数据探索器查询：列出“估计阅读时间”最长的主题？

Richie · 2021 年7 月 11 日 09:39

Hi everyone,

Is it possible to create a data explorer query which can list the “top X” topics by “estimated read time” ?

I’d love to know which topics on our Discourse are the most time consuming to read

(And off topic, further to this post by @simon , I can’t seem to add a data-explorer tag to this post?)

simon · 2021 年7 月 12 日 23:34

I think the approach I suggested in that topic needs to be improved. One problem with it is that only TL3 and above users can tag posts on Meta. That means that the majority of the site’s users wouldn’t be able to follow my instructions. The other issue is that we’ll end up with both unanswered topics and answered topics having the data-explorer tag. That won’t help much with searching for queries.
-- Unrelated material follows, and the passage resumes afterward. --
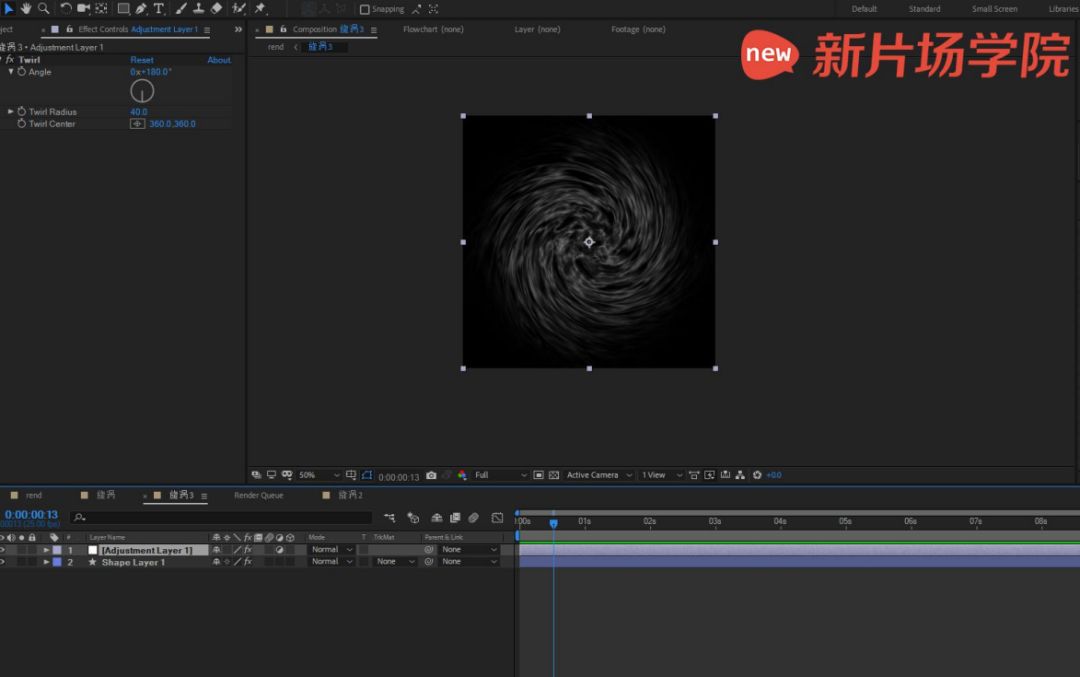Viewport: 1080px width, 677px height.
Task: Click Reset for the Twirl effect
Action: (142, 60)
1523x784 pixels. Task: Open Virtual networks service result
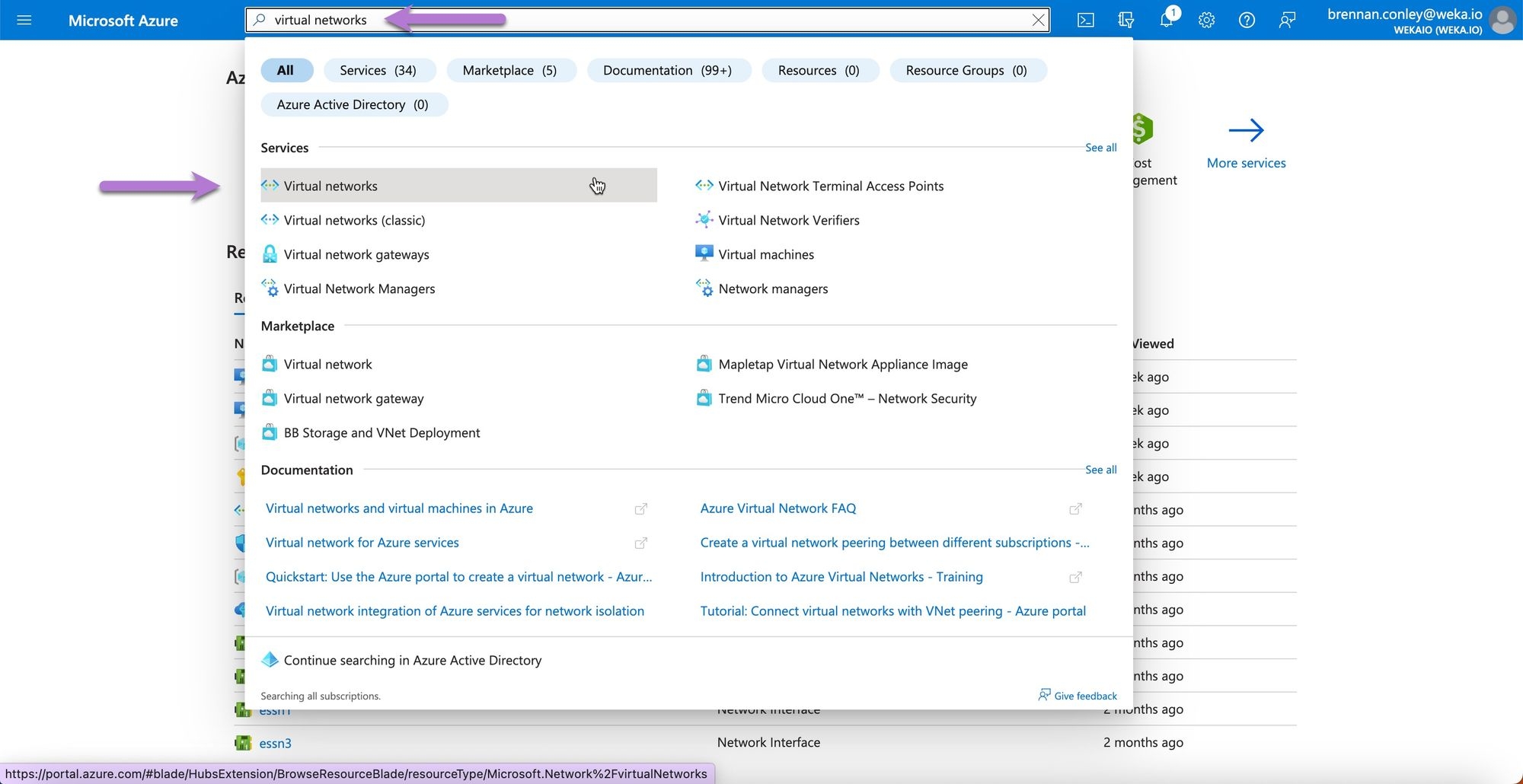click(330, 186)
simon · 2021 年8 月 13 日 21:22

Sorry for the late answer. I got caught up in the question about how to organize Data Explorer queries on the site. Using the data-explorer tag seems like the ideal solution, but topics that contain a Data Explorer query will need to be tagged by a user with TL3 status.

I think that something like the following query will give you the information you’re looking for:

SELECT
topic_id,
category_id,
SUM(total_msecs_viewed) / 60000  AS estimated_minutes_read
FROM topic_users tu
JOIN topics t ON t.id = tu.topic_id
WHERE t.deleted_at IS NULL
AND t.archetype = 'regular'
GROUP BY tu.topic_id, category_id
ORDER BY estimated_minutes_read DESC
LIMIT 100

The LIMIT 100 statement in the last line of the query could be adjusted or removed if you want more results to be returned.

Interestingly, the topic with by far the most recorded read time on Meta is Setup DiscourseConnect - Official Single-Sign-On for Discourse (sso). It’s currently at 126048 minutes.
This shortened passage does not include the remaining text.